In the desert monastery called Mar Saba near Jerusalem, a man now known as St. John Damascene (c. 676 – 749) would conclude his day of work and prayer by approaching his bed and praying:
O Master, Lover of mankind, is this bed to be my coffin, or will You enlighten my wretched soul with another day? Behold, the coffin lies before me; behold, death confronts me…

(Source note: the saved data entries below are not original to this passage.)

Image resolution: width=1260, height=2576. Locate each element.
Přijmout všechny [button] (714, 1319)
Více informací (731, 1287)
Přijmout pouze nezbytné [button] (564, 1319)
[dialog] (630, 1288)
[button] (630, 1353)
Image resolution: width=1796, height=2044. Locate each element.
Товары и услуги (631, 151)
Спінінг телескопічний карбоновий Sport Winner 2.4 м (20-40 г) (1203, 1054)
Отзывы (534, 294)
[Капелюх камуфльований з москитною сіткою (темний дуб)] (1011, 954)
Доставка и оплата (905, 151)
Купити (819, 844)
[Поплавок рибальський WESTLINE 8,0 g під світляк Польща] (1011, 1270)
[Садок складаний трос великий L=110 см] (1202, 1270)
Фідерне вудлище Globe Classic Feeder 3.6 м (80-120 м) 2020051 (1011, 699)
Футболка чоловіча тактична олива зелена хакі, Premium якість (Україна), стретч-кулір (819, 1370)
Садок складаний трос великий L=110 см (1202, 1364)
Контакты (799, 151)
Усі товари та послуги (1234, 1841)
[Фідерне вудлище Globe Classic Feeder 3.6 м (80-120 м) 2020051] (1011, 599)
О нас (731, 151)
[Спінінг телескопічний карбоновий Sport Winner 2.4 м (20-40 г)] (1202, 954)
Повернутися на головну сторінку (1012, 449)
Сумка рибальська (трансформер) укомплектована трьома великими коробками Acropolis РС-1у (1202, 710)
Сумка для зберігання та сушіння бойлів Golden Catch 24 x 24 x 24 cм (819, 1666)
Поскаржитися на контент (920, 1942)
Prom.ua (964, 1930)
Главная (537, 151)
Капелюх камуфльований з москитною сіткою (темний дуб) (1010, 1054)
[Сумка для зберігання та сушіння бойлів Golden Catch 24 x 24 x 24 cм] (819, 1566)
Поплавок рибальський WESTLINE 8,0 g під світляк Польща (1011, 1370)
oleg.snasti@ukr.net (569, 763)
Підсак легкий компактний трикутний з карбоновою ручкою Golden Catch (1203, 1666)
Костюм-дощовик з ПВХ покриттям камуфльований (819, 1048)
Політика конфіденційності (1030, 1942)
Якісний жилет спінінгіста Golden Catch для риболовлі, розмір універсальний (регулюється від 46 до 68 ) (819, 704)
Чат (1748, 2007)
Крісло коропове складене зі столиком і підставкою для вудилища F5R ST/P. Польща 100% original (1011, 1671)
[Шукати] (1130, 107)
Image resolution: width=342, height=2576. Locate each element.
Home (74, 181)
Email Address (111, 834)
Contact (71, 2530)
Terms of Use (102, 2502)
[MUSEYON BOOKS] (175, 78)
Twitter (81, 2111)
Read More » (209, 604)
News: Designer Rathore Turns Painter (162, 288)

If this seems like a morbid, depressing way to end the day, that’s only because we’re not used to thinking about death very often. We might think we’re no strangers to death — hearing about it on the news every 15 minutes, seeing it in headlines. We’ve all probably lost a friend or family member to death; we’ve all been to funerals and can still recall those painful times. But death at a distance, and even the experience of losing a loved one, is not the same as contemplating our own death. The contemplation of your own death produces an altogether different feeling than losing someone else to death.
The thoughts produced by a sincere, unwavering contemplation about the fact that, one day – maybe tomorrow – you’re going to die, are usually of humbleness and focussed priorities. When confronted with the gut-wrenching notion that the world will go on turning after we’ve failed to hold onto our breath, our littleness becomes apparent, and we gain a much more reasonable perspective on our own importance. After emerging from a deep meditation on our mortality, we cast our eyes around the room on the feeble possessions we’ve amassed which will all turn to dust, just like us. We think about the countless hours of our lives that we’ve irredeemably wasted and feel thinner in our souls for not having filled them with valuable work.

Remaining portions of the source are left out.